* **ABOUT THIS EXERCISE**:
Read through the listing, and wherever a line holds the word "Contract", return it.

* **EXERCISE DATA**:

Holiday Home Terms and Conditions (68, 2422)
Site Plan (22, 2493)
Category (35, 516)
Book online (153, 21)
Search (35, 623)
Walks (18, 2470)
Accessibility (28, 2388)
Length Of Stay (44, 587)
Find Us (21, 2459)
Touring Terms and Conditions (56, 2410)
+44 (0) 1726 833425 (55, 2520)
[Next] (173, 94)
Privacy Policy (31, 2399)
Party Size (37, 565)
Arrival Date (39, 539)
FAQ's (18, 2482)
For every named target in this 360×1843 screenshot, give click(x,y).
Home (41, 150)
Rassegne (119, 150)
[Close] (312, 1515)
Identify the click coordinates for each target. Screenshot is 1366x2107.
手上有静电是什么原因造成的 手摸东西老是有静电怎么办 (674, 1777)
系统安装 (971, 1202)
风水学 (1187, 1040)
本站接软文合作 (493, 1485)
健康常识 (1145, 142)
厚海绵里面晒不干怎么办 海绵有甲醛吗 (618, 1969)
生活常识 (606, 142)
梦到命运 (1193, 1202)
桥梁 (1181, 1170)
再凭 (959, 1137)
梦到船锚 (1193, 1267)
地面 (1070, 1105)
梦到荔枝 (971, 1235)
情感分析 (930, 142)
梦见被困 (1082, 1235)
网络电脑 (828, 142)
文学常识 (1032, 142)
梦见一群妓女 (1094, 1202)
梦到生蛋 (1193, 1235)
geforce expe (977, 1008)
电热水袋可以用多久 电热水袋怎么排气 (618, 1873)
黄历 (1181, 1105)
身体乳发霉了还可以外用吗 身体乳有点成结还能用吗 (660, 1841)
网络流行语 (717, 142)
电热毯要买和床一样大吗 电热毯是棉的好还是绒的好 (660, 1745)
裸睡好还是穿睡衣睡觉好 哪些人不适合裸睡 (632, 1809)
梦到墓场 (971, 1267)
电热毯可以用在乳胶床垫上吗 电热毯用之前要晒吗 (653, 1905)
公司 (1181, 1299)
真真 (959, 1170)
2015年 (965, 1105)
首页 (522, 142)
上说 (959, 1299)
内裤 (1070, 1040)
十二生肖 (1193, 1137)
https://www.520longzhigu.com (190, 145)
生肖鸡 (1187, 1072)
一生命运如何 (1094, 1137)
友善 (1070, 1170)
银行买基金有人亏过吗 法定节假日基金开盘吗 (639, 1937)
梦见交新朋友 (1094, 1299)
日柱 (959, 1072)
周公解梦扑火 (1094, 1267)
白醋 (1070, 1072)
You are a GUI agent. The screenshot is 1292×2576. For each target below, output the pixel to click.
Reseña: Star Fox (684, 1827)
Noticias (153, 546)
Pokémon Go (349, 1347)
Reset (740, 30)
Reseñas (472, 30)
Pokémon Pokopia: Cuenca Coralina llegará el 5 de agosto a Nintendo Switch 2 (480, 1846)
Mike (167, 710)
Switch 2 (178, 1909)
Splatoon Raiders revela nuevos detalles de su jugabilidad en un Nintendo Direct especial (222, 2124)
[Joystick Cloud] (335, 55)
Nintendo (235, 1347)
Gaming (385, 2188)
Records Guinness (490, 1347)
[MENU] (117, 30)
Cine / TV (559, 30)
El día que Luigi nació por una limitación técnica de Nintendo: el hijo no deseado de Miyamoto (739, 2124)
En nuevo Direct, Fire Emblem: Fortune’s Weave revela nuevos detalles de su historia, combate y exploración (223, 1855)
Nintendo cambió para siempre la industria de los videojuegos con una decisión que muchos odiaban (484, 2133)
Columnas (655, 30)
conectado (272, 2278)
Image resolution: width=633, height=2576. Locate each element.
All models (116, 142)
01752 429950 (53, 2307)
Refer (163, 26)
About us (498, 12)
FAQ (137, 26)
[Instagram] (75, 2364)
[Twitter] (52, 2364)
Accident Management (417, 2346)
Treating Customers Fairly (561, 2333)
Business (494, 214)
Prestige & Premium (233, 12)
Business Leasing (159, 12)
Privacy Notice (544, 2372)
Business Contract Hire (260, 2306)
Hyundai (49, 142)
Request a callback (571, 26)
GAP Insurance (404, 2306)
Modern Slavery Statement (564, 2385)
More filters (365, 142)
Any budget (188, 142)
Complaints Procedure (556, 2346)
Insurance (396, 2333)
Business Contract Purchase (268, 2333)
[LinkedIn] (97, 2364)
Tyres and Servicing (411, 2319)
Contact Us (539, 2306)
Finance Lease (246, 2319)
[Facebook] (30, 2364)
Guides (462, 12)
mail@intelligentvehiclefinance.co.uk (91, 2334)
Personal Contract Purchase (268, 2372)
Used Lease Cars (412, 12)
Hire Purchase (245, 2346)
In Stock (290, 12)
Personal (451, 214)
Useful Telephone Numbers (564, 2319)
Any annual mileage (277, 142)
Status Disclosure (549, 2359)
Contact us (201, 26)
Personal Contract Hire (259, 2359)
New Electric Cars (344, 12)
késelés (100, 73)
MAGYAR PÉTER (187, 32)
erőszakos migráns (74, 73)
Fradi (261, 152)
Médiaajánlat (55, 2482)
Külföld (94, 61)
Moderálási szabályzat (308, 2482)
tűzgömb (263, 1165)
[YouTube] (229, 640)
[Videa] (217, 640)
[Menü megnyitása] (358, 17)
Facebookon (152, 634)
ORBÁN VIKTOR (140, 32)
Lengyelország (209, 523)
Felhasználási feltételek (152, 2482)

* **EXPECTED ANSWER**:
Business Contract Hire (260, 2306)
Business Contract Purchase (268, 2333)
Personal Contract Purchase (268, 2372)
Personal Contract Hire (259, 2359)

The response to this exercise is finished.